What do you notice? Positive/negative – What tells you this (positive as - as ___ increases so does _____, negative as – as ___ increases ___ decreases). Does it look linear, nonlinear – why?
Strength of relationship and what tells you this. If Linear you could put the gradient in context ( gradient comes before x in the trendline equation). Anything unusual eg outliers, groupings. What are possible reasons? Is the scatter weak because of another variable? Is there an outlier? Is the outlier an error or a valid piece of data?. Is there any research info that backs up what you see that could deepen the discussion eg explain the relationship or unusual features?
Does the trendline represent the data well? Eg are there any gaps along trendline is data scattered evenly either side? Are outliers having influence over where the trendline is being placed therefore not representing parts of the data very well(if they are errors than they should be removed so the trendline better represents the data – this would be done for improvements)
-r does it back up what you see?
- Residual analysis (only if linear) – Does the residual plot back up your original ideas of a linear relationship? Eg is there fairly constant scatter throughout the graph – along the x axis or is there some pattern to it which points toward something different?

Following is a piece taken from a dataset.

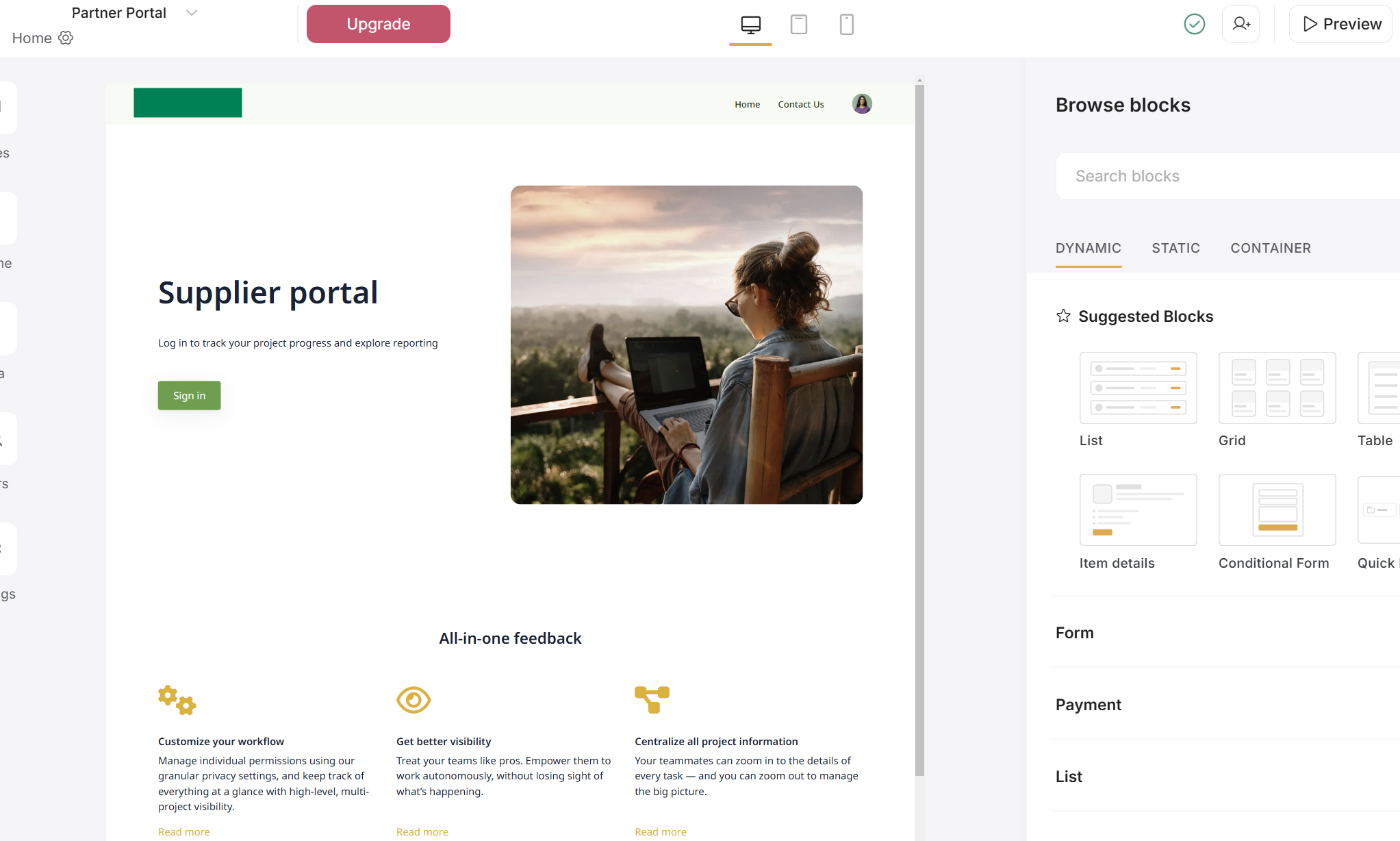Expand the Partner Portal dropdown
This screenshot has width=1400, height=841.
pos(191,12)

-Is the y-intercept reasonable? Could data come close to this or continue further on? Could this trendline be used to predict far beyond the end of the data? If not why not (Research)? How would it change? Would another model/trendline be better? Should there be a piecewise graph?
We can never say that the explanatory causes the response to change! Research and think about lurking variables – things that are linked to the explanatory that are likely to be the cause for the change. What would be needed to be kept constant if the explanatory variable was to be said to be the cause of the change in the response variable. Is there another variable in the dataset that may be a lurking variable?
One interpolation (inside the data) and one extrapolation(outside the data) – show calculation and put into context. How accurate do you believe your predictions are? What makes you think this? Any research? ONLY PREDICT WHAT IS REASONABLE!!
If you want -
Compare another explanatory to the one you have done analysis with. Is it better at predicting the response variable? Eg is the strength of relationship better? Is r r squared closer to 1?
Improvements to the model- would a piece wise or some other model be better in retrospect? If outliers are removed (DO NOT DO THIS UNLESS THEY ARE NOT POSSIBLE!!) does the trendline better represent the data? Use eyes and also r. Are the groups in the data that would be good to investigate further??
Answer your original question. Summarise your findings.
-You could add in here whether these findings could be used in other areas or are they just relevant from the area they were collected from.
-Improvements -Are there any obvious groups? Eg boys and girls which should have been investigated separately (eg two graphs and the relationship of each investigated). This could deepen the investigation.
-Have you made any assumptions? Is there any information about how the data was collected? Have other variables remained constant? What would be needed to make the data collected any good?
-Relevance and usefulness – Are the results useful to anyone? Think about making predictions are they good or poor. Are they what you expect? Who would use them and how widely could they be used?